**Given problem**
Copy these rows verbatim, starting at the line that contains "The width and height of the screenshot is (1284, 1972)." and ending after the line that contains "Click the 全部应用", with both of those lines included. Leave out every other row.

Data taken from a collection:

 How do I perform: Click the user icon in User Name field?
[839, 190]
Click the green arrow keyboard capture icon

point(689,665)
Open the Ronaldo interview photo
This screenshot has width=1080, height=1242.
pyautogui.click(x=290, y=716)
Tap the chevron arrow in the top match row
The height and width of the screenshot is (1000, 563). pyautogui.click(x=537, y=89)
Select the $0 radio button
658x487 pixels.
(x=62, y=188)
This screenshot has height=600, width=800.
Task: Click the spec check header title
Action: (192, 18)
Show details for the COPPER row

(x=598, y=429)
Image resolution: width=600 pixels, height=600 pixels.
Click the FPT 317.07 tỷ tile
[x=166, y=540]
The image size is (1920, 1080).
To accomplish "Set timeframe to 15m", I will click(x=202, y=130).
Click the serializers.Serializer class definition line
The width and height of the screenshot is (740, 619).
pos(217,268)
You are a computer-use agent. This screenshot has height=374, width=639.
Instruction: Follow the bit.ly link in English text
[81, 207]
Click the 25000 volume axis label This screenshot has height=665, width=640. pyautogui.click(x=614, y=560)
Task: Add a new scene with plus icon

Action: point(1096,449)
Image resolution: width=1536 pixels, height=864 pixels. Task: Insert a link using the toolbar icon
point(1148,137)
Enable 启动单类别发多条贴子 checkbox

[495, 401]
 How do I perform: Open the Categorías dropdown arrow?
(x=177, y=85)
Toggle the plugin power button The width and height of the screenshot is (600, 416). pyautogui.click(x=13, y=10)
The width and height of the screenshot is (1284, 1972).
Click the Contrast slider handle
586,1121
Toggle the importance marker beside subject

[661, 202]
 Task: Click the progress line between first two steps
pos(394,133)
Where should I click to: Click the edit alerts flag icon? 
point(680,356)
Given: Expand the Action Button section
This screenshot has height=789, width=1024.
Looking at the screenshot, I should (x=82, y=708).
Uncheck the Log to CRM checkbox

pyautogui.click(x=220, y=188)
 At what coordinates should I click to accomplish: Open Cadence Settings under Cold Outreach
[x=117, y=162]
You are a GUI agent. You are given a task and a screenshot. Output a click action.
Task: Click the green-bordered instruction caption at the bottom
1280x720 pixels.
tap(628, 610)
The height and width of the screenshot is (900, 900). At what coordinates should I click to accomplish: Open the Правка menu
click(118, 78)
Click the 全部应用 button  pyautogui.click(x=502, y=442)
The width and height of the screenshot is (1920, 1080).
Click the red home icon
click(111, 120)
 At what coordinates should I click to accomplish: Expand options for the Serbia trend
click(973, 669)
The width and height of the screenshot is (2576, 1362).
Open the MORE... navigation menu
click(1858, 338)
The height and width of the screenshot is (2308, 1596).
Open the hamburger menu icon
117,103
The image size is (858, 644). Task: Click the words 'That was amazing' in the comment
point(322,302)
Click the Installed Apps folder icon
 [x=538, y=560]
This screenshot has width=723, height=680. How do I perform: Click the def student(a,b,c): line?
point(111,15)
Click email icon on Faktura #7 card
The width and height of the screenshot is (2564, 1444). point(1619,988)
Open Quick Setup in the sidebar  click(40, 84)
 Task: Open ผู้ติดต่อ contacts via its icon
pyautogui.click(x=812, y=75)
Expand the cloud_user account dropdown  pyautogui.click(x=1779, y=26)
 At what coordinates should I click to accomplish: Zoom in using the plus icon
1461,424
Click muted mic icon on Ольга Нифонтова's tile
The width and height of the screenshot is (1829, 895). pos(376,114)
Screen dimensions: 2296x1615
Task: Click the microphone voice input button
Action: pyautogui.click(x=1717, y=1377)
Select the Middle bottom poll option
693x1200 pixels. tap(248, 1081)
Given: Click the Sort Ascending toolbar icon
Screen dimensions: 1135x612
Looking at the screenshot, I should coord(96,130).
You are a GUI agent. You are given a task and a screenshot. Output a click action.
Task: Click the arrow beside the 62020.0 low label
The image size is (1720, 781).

**Written solution**
The width and height of the screenshot is (1284, 1972).
Click the Contrast slider handle
586,1121
Toggle the importance marker beside subject

[661, 202]
 Task: Click the progress line between first two steps
pos(394,133)
Where should I click to: Click the edit alerts flag icon? 
point(680,356)
Given: Expand the Action Button section
This screenshot has height=789, width=1024.
Looking at the screenshot, I should (x=82, y=708).
Uncheck the Log to CRM checkbox

pyautogui.click(x=220, y=188)
 At what coordinates should I click to accomplish: Open Cadence Settings under Cold Outreach
[x=117, y=162]
You are a GUI agent. You are given a task and a screenshot. Output a click action.
Task: Click the green-bordered instruction caption at the bottom
1280x720 pixels.
tap(628, 610)
The height and width of the screenshot is (900, 900). At what coordinates should I click to accomplish: Open the Правка menu
click(118, 78)
Click the 全部应用 button  pyautogui.click(x=502, y=442)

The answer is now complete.